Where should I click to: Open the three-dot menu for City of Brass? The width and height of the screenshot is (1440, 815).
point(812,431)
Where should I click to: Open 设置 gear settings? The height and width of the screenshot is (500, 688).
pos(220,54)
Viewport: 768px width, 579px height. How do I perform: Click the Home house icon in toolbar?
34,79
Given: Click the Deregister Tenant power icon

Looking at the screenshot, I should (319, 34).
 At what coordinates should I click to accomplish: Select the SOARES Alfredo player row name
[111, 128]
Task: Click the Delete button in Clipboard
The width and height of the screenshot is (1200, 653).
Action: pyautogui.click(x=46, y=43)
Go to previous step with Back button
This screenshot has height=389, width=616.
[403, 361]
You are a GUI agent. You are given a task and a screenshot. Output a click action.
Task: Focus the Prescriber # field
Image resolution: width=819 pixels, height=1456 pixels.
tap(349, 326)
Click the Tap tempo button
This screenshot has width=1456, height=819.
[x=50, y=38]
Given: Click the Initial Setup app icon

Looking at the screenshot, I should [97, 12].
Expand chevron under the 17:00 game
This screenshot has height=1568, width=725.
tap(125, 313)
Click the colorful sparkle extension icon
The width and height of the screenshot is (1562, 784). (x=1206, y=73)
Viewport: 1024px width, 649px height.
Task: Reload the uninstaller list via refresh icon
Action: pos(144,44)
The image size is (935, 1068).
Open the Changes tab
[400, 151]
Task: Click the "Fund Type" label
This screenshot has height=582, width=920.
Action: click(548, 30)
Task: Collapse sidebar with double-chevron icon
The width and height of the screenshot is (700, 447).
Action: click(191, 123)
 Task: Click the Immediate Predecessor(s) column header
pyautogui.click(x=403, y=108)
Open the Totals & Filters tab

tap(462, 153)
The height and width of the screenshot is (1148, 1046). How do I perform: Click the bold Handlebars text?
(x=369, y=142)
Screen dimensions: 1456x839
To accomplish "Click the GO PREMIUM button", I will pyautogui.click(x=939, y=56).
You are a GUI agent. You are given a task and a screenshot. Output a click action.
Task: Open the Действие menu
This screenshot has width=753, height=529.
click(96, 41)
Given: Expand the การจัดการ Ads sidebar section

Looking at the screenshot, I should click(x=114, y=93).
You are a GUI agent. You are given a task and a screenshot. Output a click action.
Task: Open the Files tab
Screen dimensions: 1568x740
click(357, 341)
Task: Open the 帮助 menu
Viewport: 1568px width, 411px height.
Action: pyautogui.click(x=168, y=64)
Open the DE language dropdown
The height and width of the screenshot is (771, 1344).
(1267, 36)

* * * * * * *

[Exercise requirements] The line above containing "Given: Expand the", the line containing "Task: Open the 帮助 menu", and every line between them are to be transcribed exactly; no other line is wanted.

[Response area]
Given: Expand the การจัดการ Ads sidebar section

Looking at the screenshot, I should click(x=114, y=93).
You are a GUI agent. You are given a task and a screenshot. Output a click action.
Task: Open the Files tab
Screen dimensions: 1568x740
click(357, 341)
Task: Open the 帮助 menu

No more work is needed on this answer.